Delivering Continuous Delivery, continuously - Phil Wills and Simon Hildrew
Timeline: August 2011 to August 2013
The Guardian is one of the world’s leading news sites, attracting more than 100 million unique users a month. The digital development team based in London has about 150 members. The team is responsible for the public website, Android and iOS apps, as well as editorial tools, analytics, and our dating site.
The Guardian went from a fortnightly release cycle in 2011 to more than 10,000 production deployments in 2013. Why and how did we do it?
Why deploy so frequently?
Continuous Delivery is the ability to ship working software to production at any point. We believe that the only way to categorically prove software is production ready is to deploy it to production. Automated testing and pre-production environments can increase your confidence, but they can never account for everything that can possibly go wrong.
Before we moved to Continuous Delivery, releasing to production was a slow, cumbersome process that involved a round of regression testing, collating a list of all the changes and a 12 step semi-automated process performed by a team who weren’t involved in making those changes. If we needed to make an urgent change or fix, it needed to be applied to multiple branches and there was nervousness around whether the deployment process itself might cause issues.

INFORMATION SUPPLIED:
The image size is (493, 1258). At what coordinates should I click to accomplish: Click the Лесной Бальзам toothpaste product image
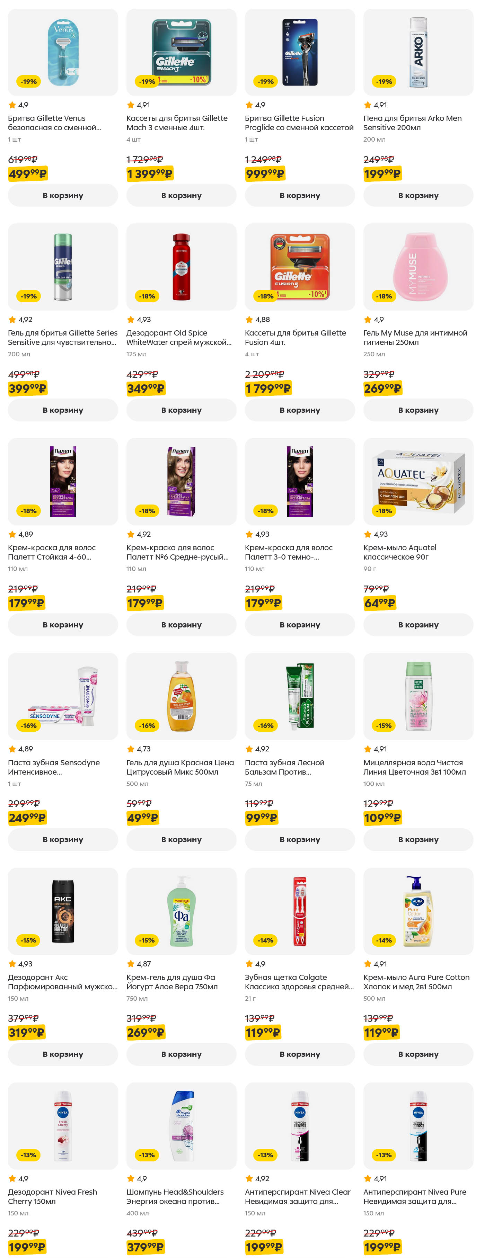click(x=300, y=696)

EXERCISE DETAILS: What is the Spanish translation of this sentence from the Continuous Delivery article: "Continuous Delivery is the ability to ship working software to production at any point."?

FINISHED ANSWER: La entrega continua es la capacidad de llevar a producción software funcional en cualquier momento.